Ifrinn - Ifrinn
Iron Bonehead Productions
Hypnotic Black Metal
5 songs (29'20")
Release year: 2016
Reviewed by Alex

Scottish Ifrinn prefer to remain anonymous since their members are involved with other projects and apparently they want to avoid associations and confusion. We will leave it at that and focus on their dark arts instead ...

There has long been a speculative debate whether major cities have significant underground life. And by underground I mean not shadowy, but deep underneath the surface. In their book Reliquary techno thriller writers Lincoln and Child asserted there are multiple layers of such life underneath New York City, some of it very dangerous, this life having occupied some unfinished subterranean railway projects. Ifrinn not only apparently believe in such life, they describe it on their eponymous release.

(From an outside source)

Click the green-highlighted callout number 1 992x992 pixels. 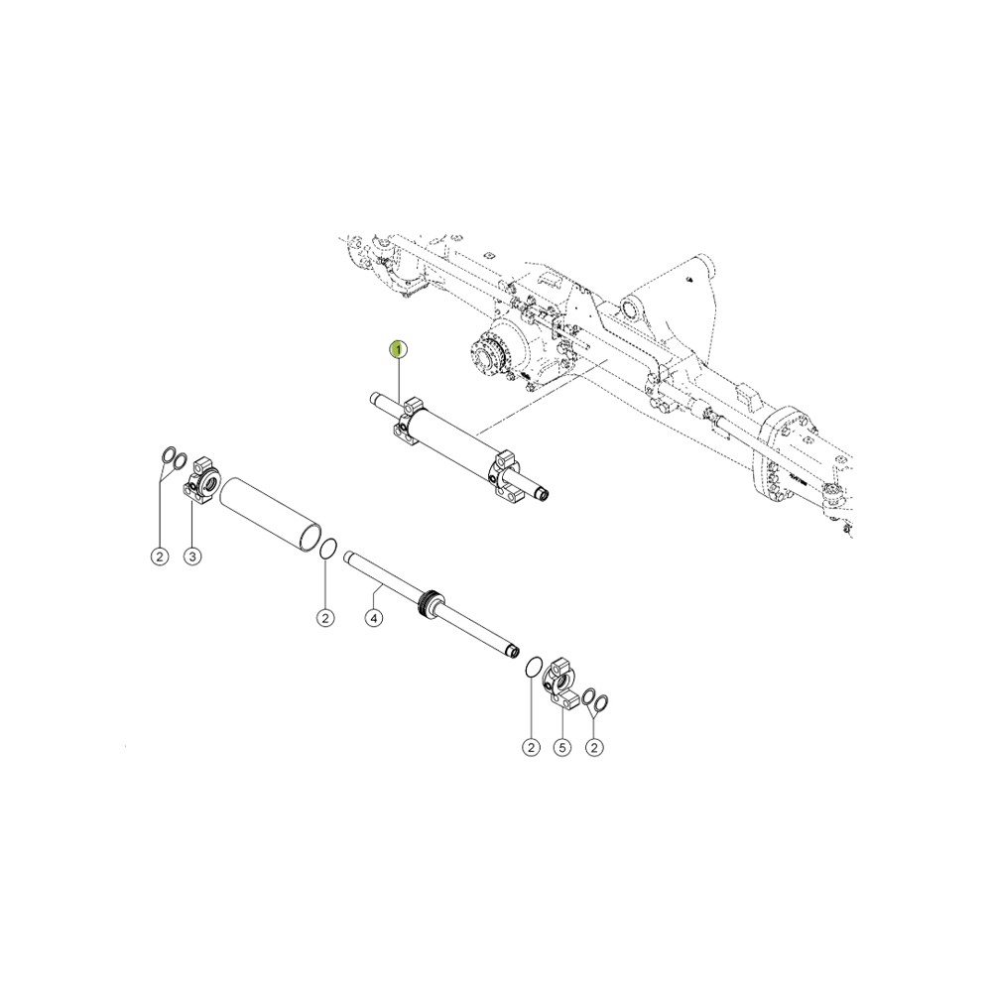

After water stops dripping from stalactites on the wispy, synth-accompanied decent (Descent Into Shining Labyrinths), the picture of an underground cavernous dwelling unfolds. The vastness of Oracular Phantasms impresses immediately. Without boundaries, the armies of wrinkled creatures roam incessantly, marching to double bass or busying themselves to blasts, shivering to snare snaps. Once in a while, the constant movement suddenly stops, yanked by a torturous guitar pull. All the while the creatures murmur with their illegible voices, focused only on moving about their immeasurable space. Interrupted by descent (or is it a lateral passage) into a neighboring cavern by another synth break in the action (Sulphurous Oscillations), Dweller Within the Gulf and These Darkened Shrines lead largely the same collective, samey existence. I say collective, because Ifrinn feels like a whirling anthill, yet, tragically, this is repeating over and over, hypnotically mesmerizing, and, at the same time, solitary reality. I completely get the picture, but just wanted Ifrinn to do more in songwriting and melodic variety department. Like their closing riff in These Darkened Shrines is sort of a remember-me-by event for which one has to wait the whole half hour until the EP is almost over. As entrancing as this release is, crisper production and more sweeping melodies would have caused me a total meltdown.